Easy Scalable Text Rendering on the GPU

pcwalton · on April 6, 2016

Minus antialiasing, the stencil buffer version of this technique has been described in the Red Book for a long time: http://www.glprogramming.com/red/chapter14.html#name13

exDM69 · on April 7, 2016

Yes, the methods here have been seen before, but there were some tricks that I haven't come across earlier. Avoiding the stencil buffer (why?) with additive blending in color buffer is something I haven't heard of before. Similarly, the implementation details of the antialiasing using color buffer seem like original work to me.

I think that this was partially motivated by limitations in WebGL. More modern graphics APIs would allow better control over the render target (no need to hassle with RGBA8 using arithmetic tricks, just use integers if you need) and multisampling (gl_SampleMask for MSAA'd "discard" of fragments).

I was familiar with the Loop-Blinn stencil-then-cover trick (and I've worked with GPU path rendering before) but there were some interesting tidbits in this article regardless.

Const-me · on April 7, 2016

> Avoiding the stencil buffer (why?)

GPUs and all drivers do not support independent stencil buffer. If you need a stencil buffer, then you need to make a Depth=24, Stencil=8 buffer, also called D24S8.

If you have floating-point 32 bit depth format, sorry, no stencil buffers. If you don’t have depth at all, stencil buffer would take 4 times more VRAM: for color buffer, having just single component is fine, e.g. GL_R8UI or DXGI_FORMAT_R8_UINT.

exDM69 · on April 8, 2016

Yeah, D24S8 is the typical depth-stencil buffer format. That's also the most common format to have in your "default" framebuffer in OpenGL apps, but in this case there might be some WebGL-specific limitations that the author wants to avoid.

WebGL is still based on GLES 2.0 and if you go by the book, you probably need to account for a 16 bit D16 depth buffer without a stencil present. That's probably not a very common case in practice (except old mobiles), though....

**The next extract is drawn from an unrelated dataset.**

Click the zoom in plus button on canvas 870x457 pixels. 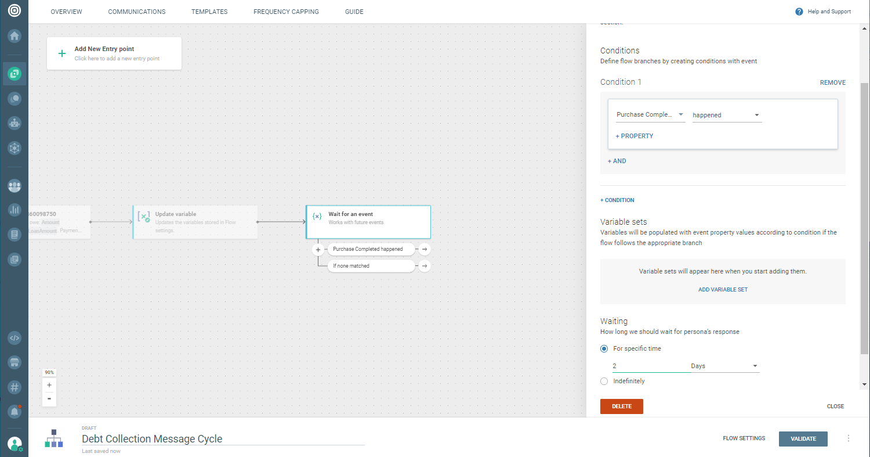coord(49,385)
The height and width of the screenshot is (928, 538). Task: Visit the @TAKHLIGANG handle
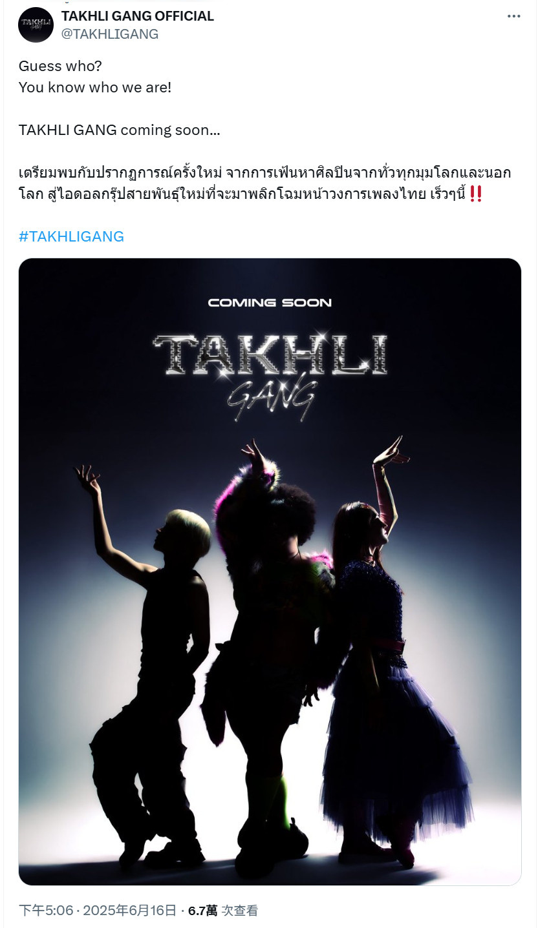(x=109, y=34)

vanderZwan · on April 7, 2016

> Avoiding the stencil buffer (why?)

Maybe there is a software patent he tries to avoid?

drudru · on April 7, 2016

Is there any reference to where this technique originated? I think it is much more elegant than the traditional point-in-poly ray-cast rasterization technique.

exDM69 · on April 7, 2016

> I think it is much more elegant than the traditional point-in-poly ray-cast rasterization technique.

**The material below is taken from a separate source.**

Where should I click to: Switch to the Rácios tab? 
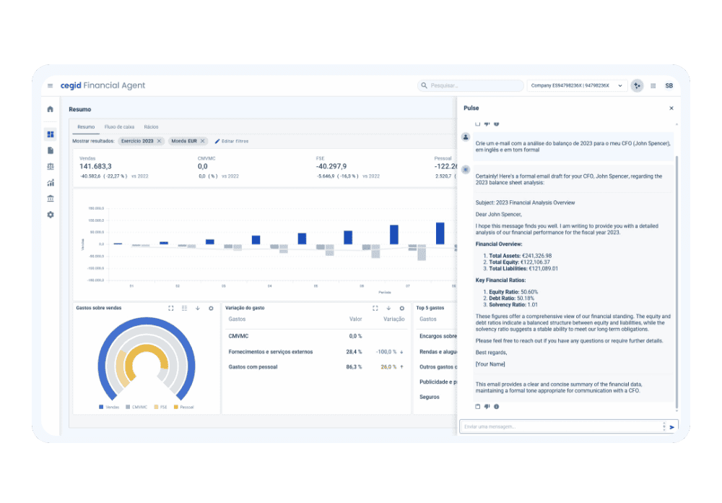coord(151,127)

This is pretty similar to the point-in-poly raycasting (this is especially clear if you use the stencil buffer, but for some reason the author actively avoids that). You might also see some similarities with stencil shadow volumes (as seen in Doom 3).

There's two tricks used here: stencil-then-cover for the "bulk" of the shape and the Loop-Blinn method for doing quadratic Bezier curves in a triangle. You can find plenty of resources on both.

drudru · on April 7, 2016

Agreed, but my cg education (many moons ago), usually covered point in poly with a specific section of code to do ray intersection with segments. None that I can recall used the stencil trick, which is so much more clever and simple than solving line equations. I am just wondering... who came up with that first?

I looked for the original Warnock paper online, but it is behind the ACM paywall. That would at least tell me if they knew of that in the mid 80's.

I will check out the Doom 3 stuff. I had that on my reading list from a while back.

Thanks for your answer.

exDM69 · on April 7, 2016

You should understand that conceptually stencil-then-cover is the point-in-poly algorithm using line segment intersections. It's just that the GPU triangle rasterizer solves the line equations (or half plane equations) and accumulates the per-pixel result in the stencil buffer.

The Doom 3 shadow volume algorithm is just the same, extended into 3d and using a little bit of depth buffer and front/back face culling to make some edge cases work (self-shadowing, shadow volume caps).

If you want to go read the original paper (please share a link!), you can circumvent the paywall with sci-hub.io if you don't mind a little piracy.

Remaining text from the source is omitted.